Maximal closed subscheme stable under the action of a finite connected group scheme

Question

Let $k$ be a field of characteristic $p>0$, $X$ a smooth projective $k$-variety and $Y\subseteq X$ a closed irreducible subvariety. Let $G$ be a connected finite $k$-group scheme acting on $X$.

Does there exist a maximal closed subscheme $T$ of $Y$ stable under the action of $G$?

If $G$ is étale (and not connected), then I think one can define $T:=\bigcap_{g\in G}g(Y)$. In case $T$ exists, is there a similar description for it?

Answer 1

$\newcommand{\cO}{\mathcal{O}}$It seems that your formula for the etale case indeed gives the answer in general, if it is paraphrased in terms of rings of functions.

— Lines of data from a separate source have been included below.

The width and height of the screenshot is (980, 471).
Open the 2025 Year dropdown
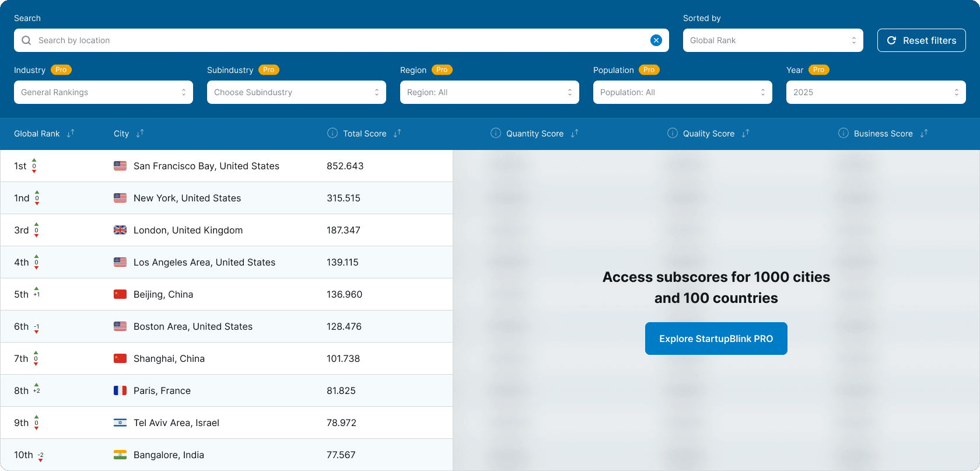876,92
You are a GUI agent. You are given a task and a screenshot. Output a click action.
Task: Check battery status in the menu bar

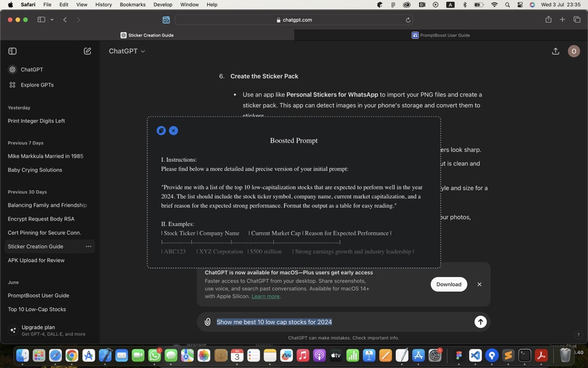pyautogui.click(x=478, y=4)
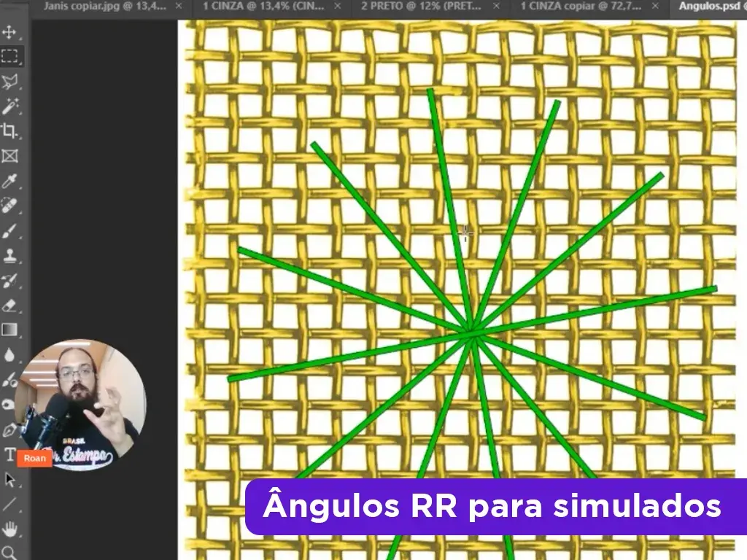Image resolution: width=747 pixels, height=560 pixels.
Task: Select the Pen tool
Action: tap(9, 429)
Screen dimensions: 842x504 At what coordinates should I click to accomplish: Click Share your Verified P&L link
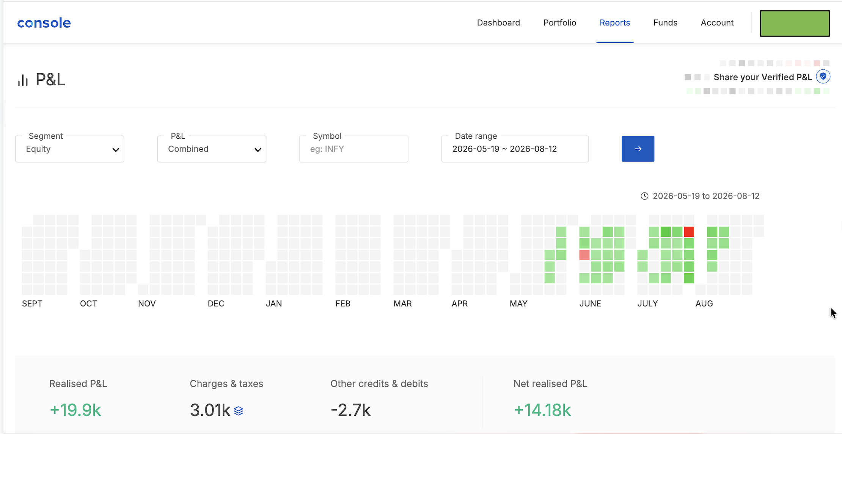pos(763,77)
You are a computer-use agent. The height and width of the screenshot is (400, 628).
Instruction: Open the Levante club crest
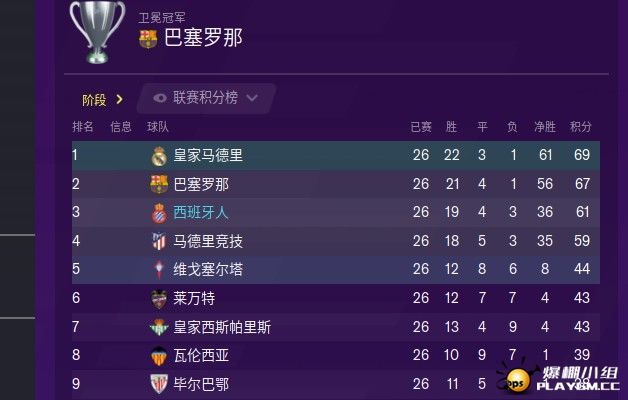(x=159, y=298)
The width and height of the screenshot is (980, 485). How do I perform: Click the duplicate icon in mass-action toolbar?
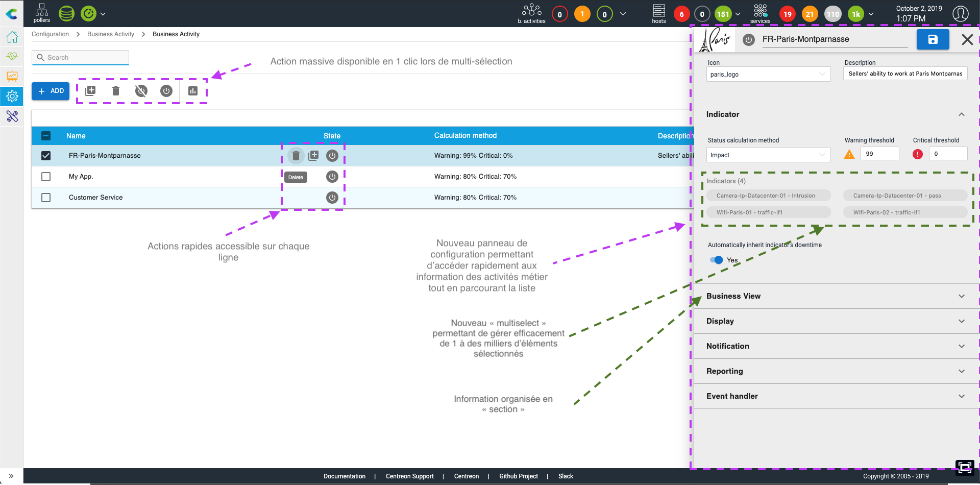point(90,91)
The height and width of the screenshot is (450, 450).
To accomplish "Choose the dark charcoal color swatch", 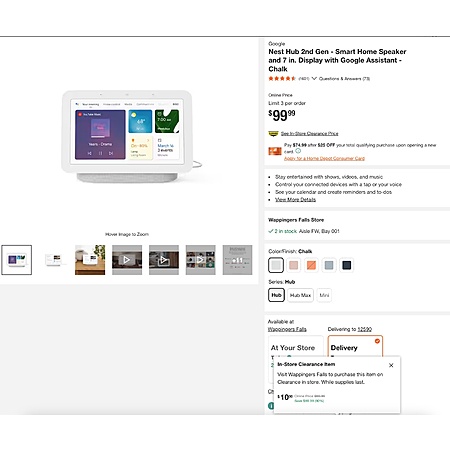I will [347, 265].
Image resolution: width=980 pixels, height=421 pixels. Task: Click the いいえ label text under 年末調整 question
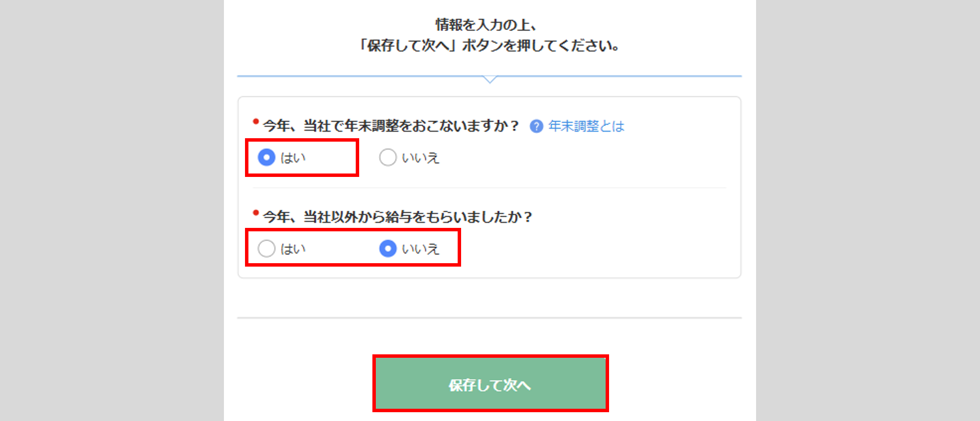coord(420,158)
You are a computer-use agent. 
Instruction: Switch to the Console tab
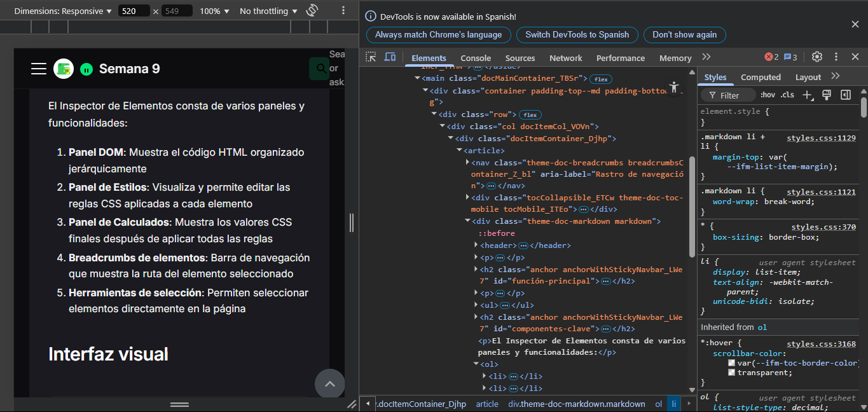click(x=476, y=58)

Consider the coaction map $\Delta:\cO_X\to \cO_X\otimes_k k[G]$ and denote by $I\subset\cO_X$ the ideal sheaf of $Y$. Pick a basis $e_1,\dots, e_n$ for $k[G]$ and let $J$ be the ideal sheaf whose sections on an affine open $U$ are defined by running over all sections $f\in I(U)$, writing $\Delta(f)=\sum f_i\otimes e_i$ and defining $J(U)$ as the $k[U]$-span of all the resulting $f_i$, for all possible $f$. This clearly does not depend on the choice of a basis (in the etale case your formula corresponds to choosing the basis consisting of indicator functions of elements of $G$). The ideal sheaf $J$ contains $I$ because $(\mathrm{id}\otimes e)\circ \Delta=\mathrm{id}$ where $e:k[G]\to k$ is the counit.

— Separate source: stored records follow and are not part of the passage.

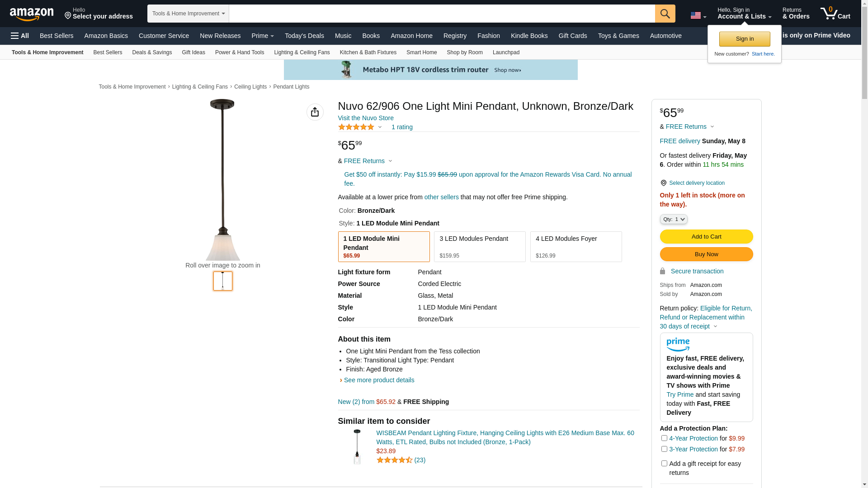Click the Amazon logo

(x=32, y=14)
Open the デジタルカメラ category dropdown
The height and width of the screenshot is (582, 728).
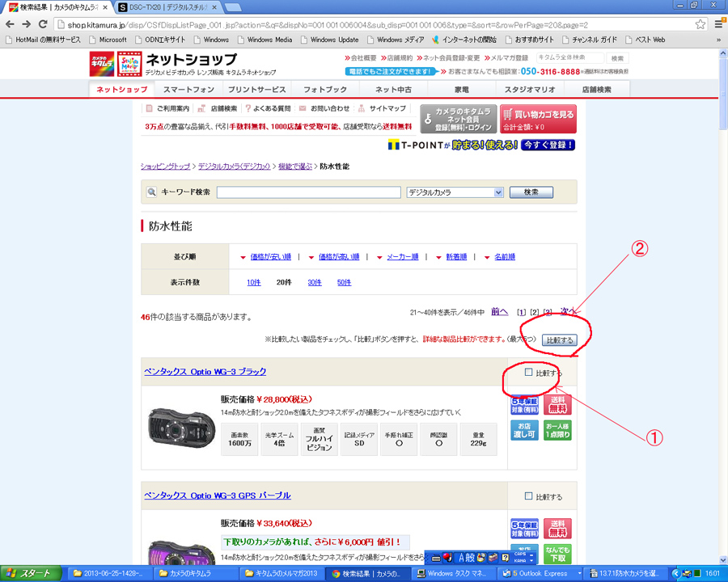point(455,192)
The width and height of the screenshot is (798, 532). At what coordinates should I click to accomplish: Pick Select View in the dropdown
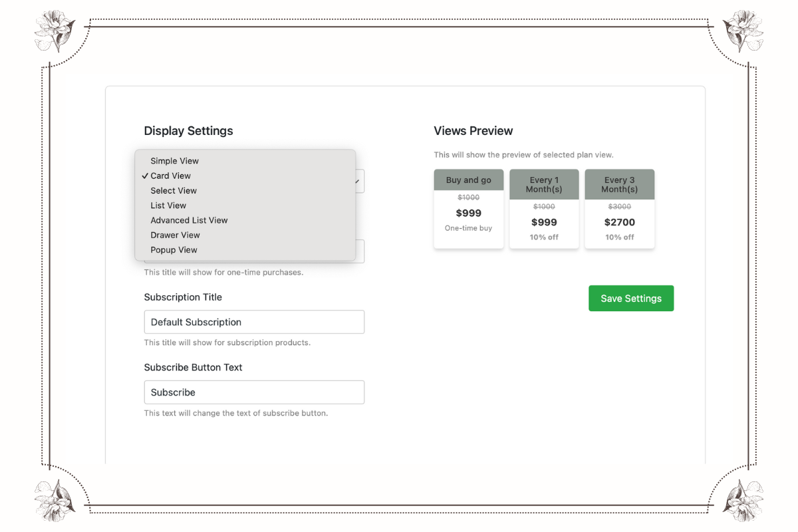pos(174,191)
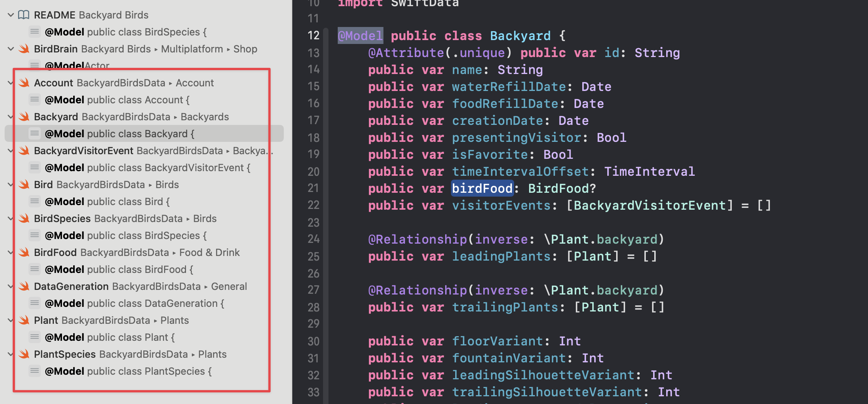The width and height of the screenshot is (868, 404).
Task: Collapse the Plant file result group
Action: pos(11,320)
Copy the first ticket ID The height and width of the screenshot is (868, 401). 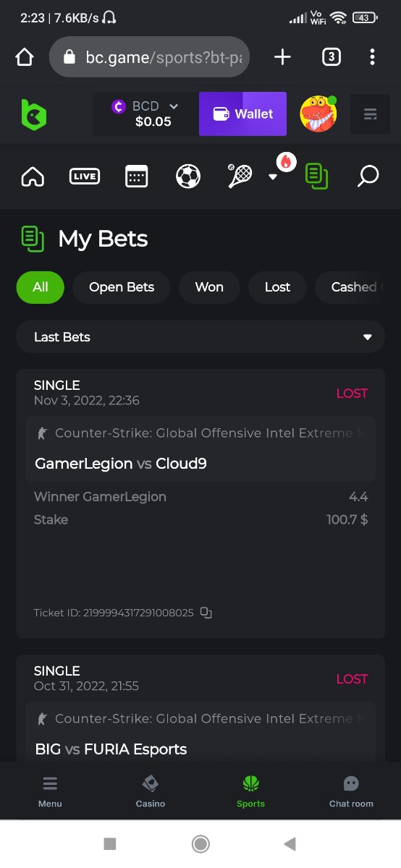coord(206,613)
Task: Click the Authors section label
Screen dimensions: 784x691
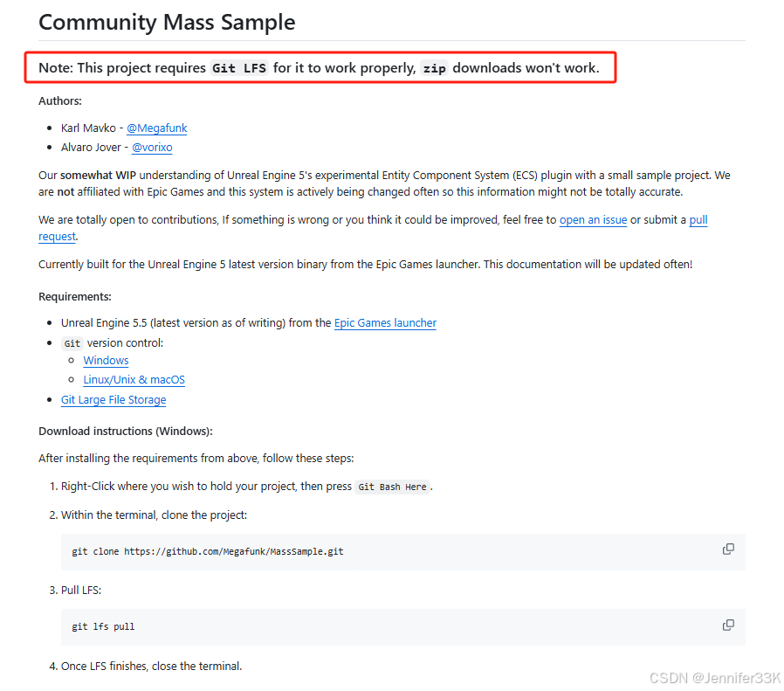Action: (x=59, y=100)
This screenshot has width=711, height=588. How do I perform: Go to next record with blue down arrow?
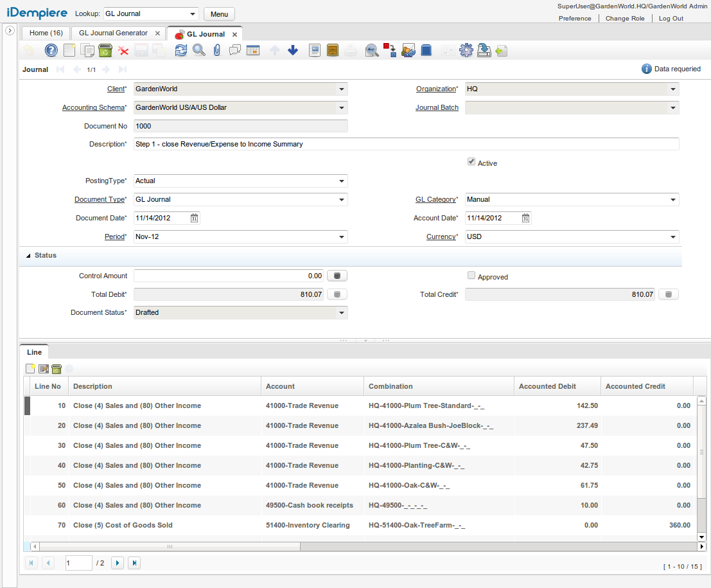[x=293, y=50]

Lemma The subscheme $T\subset Y$ defined by $J$ is the maximal closed subscheme of $Y$ preserved by the action of $G$.

Proof. Firstly, the ideal sheaf $J$ satisfies $\Delta(J)\subset J\otimes k[G]$ because the composition $\cO_X\xrightarrow{\Delta}\cO_X\otimes k[G]\xrightarrow{\Delta\otimes\mathrm{id}}\cO_X\otimes k[G]\otimes k[G]$ is equal to $\cO_X\xrightarrow{\Delta}\cO_X\otimes k[G]\xrightarrow{\mathrm{id}\otimes m^*}\cO_X\otimes k[G]\otimes k[G]$ where $m^*$ is the comultiplication on $k[G]$ and the image of $I$ under the first composition contains $\Delta(J)\otimes k[G]$ while the second composition takes $I$ into $J\otimes k[G]\otimes k[G]$. Hence, $T$ is stable under the action of $G$.

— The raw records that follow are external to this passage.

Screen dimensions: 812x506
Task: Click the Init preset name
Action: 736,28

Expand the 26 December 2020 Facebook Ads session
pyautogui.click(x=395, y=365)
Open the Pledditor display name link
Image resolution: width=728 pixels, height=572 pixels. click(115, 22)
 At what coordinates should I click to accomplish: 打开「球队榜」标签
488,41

Next, suppose that $M\supset I$ is another ideal sheaf such that $\Delta(M)\subset M\otimes k[G]$ (this is equivalent to the zero scheme of $M$ being stable under $G$). Then $\Delta(I)\subset M\otimes k[G]$, so $J\subset M$, by definition. That is, the zero locus of $M$ is contained in $T$.